The ranch is isolated, without phone or mail service. Larry is bored, but Greta loves their life. After some time, she tells Larry that she wants to build a guest house for an aunt he despises, who reviles him in return. Finally confronting that he married Greta for her money, he claims that he knows an architect in L.A. who can do the job. On the pretext of calling him, he phones Verna from a general store down the road and arranges a rendezvous.

Larry tells Verna he will run away with her after cleaning out most of Greta's checking account. He writes a large check for Verna to cash, and leaves a farewell note for Greta. Verna meets him as planned, but uncharacteristically returns the check. She has also bought herself a cheap wedding ring, an inducement for him to follow through on his promise to divorce Greta and marry her. Choosing a penniless future with her over another return to Greta, Larry slips it on Verna’s finger.

As they drive to Reno that night an oncoming truck blows a tire and swerves into their path. Verna is killed and burned beyond recognition. Larry wakes up in the hospital, concussed. Verna’s wedding band causes her to be misidentified as Greta. Hatching a plan, he chooses not to correct the error.

Once he recovers, he returns to the ranch to eliminate Greta before she is seen alive. Finding the house empty, he goes to her favorite spot, a cliff by a waterfall. His goodbye note is lying at the top, and Greta’s body at the bottom. He dumps her corpse in the dark pool below the falls.

Depressed, Larry borrows against the estate and tours South America unsuccessfully trying to cheer himself up. In Jamaica, he runs into Janice. They reconcile, and she persuades him to return to Los Angeles. Later, arriving early at her hotel there, he sees Trenton go into her room. Eavesdropping, he learns that Trenton believes Verna was blackmailing Larry, who killed her and hid her body on his ranch, and that Trenton had put Janice up to luring him back stateside.

Ultimately, Trenton calls in the police. They find Greta's decomposed body, but assume it is Verna's. The local storekeeper is a witness to Larry and Verna driving away together the day both disappeared.
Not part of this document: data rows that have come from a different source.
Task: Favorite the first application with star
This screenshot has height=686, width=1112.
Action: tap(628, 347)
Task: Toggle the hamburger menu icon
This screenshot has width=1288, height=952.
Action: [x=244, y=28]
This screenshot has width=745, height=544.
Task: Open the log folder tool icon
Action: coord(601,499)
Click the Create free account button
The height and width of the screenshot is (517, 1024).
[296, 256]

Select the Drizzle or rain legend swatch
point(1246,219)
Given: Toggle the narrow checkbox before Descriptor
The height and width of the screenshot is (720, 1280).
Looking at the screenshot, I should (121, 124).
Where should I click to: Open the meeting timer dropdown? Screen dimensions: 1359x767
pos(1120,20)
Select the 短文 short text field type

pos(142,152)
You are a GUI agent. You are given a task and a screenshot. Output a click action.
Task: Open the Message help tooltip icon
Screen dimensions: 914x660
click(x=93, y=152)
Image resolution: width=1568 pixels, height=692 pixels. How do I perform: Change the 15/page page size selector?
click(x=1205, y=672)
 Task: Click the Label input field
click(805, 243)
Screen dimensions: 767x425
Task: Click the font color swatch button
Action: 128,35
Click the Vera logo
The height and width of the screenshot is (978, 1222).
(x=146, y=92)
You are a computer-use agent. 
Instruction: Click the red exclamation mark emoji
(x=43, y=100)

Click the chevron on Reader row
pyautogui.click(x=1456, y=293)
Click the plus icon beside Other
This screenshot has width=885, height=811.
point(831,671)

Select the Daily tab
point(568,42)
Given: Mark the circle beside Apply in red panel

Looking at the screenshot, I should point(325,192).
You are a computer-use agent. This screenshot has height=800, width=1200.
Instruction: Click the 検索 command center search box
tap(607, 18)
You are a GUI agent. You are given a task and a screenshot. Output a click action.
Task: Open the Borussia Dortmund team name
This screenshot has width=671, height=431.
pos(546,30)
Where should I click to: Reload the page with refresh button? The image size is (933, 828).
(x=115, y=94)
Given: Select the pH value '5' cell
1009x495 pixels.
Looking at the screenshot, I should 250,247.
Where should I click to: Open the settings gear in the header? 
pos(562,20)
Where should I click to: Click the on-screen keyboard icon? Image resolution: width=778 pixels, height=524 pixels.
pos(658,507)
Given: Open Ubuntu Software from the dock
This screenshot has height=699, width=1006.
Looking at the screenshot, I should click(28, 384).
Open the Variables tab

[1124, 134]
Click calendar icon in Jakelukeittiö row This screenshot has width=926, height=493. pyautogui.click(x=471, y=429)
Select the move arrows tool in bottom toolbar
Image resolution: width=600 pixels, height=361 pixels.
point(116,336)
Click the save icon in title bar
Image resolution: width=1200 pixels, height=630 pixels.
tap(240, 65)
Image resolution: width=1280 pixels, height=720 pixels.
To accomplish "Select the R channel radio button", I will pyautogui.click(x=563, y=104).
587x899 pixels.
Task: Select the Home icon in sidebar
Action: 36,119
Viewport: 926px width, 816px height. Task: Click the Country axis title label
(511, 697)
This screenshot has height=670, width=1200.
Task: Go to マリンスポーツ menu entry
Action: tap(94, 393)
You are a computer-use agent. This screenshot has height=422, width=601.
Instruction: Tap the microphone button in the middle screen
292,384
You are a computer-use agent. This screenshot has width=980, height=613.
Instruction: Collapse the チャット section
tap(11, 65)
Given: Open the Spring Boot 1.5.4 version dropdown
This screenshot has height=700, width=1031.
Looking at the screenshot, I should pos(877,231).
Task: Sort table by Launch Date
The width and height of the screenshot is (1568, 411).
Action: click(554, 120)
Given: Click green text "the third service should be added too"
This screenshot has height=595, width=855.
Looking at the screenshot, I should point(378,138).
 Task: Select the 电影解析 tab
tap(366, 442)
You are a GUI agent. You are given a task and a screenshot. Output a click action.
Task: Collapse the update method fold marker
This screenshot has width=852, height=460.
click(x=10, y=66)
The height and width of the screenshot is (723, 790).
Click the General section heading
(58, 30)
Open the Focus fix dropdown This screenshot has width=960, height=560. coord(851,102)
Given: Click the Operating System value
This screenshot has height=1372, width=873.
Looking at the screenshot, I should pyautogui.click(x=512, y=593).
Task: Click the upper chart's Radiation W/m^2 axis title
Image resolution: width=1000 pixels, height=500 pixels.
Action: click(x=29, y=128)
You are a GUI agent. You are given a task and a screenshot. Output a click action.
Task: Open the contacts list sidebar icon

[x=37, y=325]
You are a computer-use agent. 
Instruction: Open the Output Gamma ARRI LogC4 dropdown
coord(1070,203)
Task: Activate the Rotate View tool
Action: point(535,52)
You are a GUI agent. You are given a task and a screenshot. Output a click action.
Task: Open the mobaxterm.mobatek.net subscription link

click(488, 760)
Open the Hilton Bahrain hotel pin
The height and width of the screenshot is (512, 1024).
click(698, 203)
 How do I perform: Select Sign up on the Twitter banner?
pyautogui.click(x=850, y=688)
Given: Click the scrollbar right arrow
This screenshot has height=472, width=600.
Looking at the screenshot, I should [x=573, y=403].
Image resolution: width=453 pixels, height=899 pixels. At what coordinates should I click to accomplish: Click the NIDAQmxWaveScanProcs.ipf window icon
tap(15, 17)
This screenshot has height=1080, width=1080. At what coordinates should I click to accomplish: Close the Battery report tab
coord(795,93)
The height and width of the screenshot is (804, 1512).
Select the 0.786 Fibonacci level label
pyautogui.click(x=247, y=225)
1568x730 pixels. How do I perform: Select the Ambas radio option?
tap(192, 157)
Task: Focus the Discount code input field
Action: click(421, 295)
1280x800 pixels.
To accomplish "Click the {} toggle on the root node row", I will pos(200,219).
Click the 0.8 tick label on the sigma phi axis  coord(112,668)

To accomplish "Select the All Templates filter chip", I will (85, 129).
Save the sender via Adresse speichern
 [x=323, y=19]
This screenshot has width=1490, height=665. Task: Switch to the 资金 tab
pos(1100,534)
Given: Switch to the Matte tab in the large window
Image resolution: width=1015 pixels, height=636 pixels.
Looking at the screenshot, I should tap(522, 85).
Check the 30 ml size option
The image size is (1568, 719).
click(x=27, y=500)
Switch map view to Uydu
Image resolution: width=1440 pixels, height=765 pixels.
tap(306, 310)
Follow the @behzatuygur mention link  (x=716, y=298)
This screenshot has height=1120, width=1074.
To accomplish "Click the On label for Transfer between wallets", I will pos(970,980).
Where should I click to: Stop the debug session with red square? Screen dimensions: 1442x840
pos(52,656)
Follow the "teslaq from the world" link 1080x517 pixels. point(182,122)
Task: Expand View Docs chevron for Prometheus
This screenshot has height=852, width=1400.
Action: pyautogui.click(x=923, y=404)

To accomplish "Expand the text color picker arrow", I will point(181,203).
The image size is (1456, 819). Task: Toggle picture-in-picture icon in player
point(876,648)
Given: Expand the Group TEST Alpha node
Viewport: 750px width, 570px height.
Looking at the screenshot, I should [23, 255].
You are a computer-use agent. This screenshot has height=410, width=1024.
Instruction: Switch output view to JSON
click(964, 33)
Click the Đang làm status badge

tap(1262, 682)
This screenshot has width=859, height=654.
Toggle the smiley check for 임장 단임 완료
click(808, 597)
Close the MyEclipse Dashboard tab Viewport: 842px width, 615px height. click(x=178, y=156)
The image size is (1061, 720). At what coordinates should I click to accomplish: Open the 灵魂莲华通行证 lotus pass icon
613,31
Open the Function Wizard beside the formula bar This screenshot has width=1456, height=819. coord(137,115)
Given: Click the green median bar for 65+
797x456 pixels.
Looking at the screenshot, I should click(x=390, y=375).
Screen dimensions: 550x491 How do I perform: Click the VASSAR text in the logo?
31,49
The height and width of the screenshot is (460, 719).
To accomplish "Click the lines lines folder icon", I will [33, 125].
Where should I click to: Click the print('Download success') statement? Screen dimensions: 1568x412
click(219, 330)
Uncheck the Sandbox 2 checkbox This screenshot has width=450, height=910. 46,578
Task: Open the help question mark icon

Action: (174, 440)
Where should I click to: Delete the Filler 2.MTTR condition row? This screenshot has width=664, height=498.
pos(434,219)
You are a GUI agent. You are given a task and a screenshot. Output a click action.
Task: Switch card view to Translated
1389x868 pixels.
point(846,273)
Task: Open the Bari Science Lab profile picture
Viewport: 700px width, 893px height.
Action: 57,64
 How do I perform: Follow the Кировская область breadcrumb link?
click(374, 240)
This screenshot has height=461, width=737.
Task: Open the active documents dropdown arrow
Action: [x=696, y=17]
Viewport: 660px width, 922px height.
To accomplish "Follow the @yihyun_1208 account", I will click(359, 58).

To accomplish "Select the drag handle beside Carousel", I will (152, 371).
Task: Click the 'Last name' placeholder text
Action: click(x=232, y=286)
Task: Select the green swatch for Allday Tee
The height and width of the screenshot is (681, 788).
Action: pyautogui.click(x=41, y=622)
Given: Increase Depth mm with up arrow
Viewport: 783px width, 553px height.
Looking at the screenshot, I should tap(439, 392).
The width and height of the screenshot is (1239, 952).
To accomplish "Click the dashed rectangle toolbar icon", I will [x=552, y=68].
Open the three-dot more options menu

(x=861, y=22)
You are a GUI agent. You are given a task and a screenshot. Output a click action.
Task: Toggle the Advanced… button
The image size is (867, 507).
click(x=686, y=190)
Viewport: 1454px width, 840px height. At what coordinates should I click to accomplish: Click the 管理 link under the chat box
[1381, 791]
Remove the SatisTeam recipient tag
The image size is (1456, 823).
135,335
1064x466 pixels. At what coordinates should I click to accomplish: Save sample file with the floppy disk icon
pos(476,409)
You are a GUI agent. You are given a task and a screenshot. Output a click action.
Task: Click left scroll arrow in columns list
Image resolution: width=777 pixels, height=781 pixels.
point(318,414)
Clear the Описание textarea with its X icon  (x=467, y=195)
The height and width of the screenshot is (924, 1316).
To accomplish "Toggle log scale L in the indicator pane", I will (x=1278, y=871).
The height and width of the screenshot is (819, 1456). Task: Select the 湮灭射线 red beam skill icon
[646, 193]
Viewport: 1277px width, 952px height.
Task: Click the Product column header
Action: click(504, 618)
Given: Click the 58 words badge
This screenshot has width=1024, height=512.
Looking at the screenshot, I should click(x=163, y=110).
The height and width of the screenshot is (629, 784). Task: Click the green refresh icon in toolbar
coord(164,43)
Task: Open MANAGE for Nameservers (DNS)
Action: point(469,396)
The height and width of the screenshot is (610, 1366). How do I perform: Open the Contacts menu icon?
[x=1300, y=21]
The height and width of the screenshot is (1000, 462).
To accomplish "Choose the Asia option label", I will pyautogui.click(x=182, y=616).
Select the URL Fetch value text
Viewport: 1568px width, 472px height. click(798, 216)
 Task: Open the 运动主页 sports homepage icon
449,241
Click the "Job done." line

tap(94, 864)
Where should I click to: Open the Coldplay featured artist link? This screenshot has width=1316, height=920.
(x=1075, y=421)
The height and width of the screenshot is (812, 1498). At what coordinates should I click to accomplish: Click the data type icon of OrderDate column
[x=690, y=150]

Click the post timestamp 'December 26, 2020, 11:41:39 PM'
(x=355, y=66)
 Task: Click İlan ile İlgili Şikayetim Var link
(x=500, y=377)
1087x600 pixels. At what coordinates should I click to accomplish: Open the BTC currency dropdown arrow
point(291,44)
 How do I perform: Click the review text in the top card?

The police buy Trenton‘s version of events, and Larry is tried for Verna’s murder.

While the jury deliberates, Larry is visited by Janice, who believes in his innocence and seeks his forgiveness. She promises to wait for him. He says there won’t be any waiting, and that the jury does not matter, as he has passed judgment on himself. Back in court, as the verdict begins to be read, Larry rushes to an open 12th floor window. Before he can jump he is shot dead by a courtroom guard.

The bailiff then reads the verdict: Not guilty.

==Reception==
In Time in 1947, critic James Agee wrote, "a skillful telling of a pretty nasty story ... Thanks to the fact that the ice was broken with ... Double Indemnity, Hollywood can now get by with filming this kind of shabby 'realism'. The blessing is mixed ... in this, as in most such 'adult' movies, the semi-maturity is well mixed with trashiness."

Critic Dennis Schwartz, in a 2003 review, called the film, "An outstanding film noir melodrama whose adultery tale is much in the same nature as a Hitchcock mystery or James M. Cain's gritty Double Indemnity."

Ted Shen, reviewing the film in 2007 for the Chicago Reader, also compares the film to Cain's writing and praises the acting, and wrote, "Cast against type, Young manages to be both creepy and sympathetic. Actor-turned-director Irving Pichel gets hard-boiled performances from a solid cast."

In an interview on The Dick Cavett Show aired on September 9, 1968, Robert Young claimed he made one picture in which he played a nasty character, resulting in a box-office flop, They Won’t Believe Me.

==Restoration==

In 1957, the 95-minute film was cut to 80 minutes for reissue as part of a double feature. This was generally the only version available until Warner Bros. (the current owner of the RKO library) restored it to its full length in 2021. It premiered on Turner Classic Movies on May 8, followed by a Blu-Ray release via Warner Archive three days later.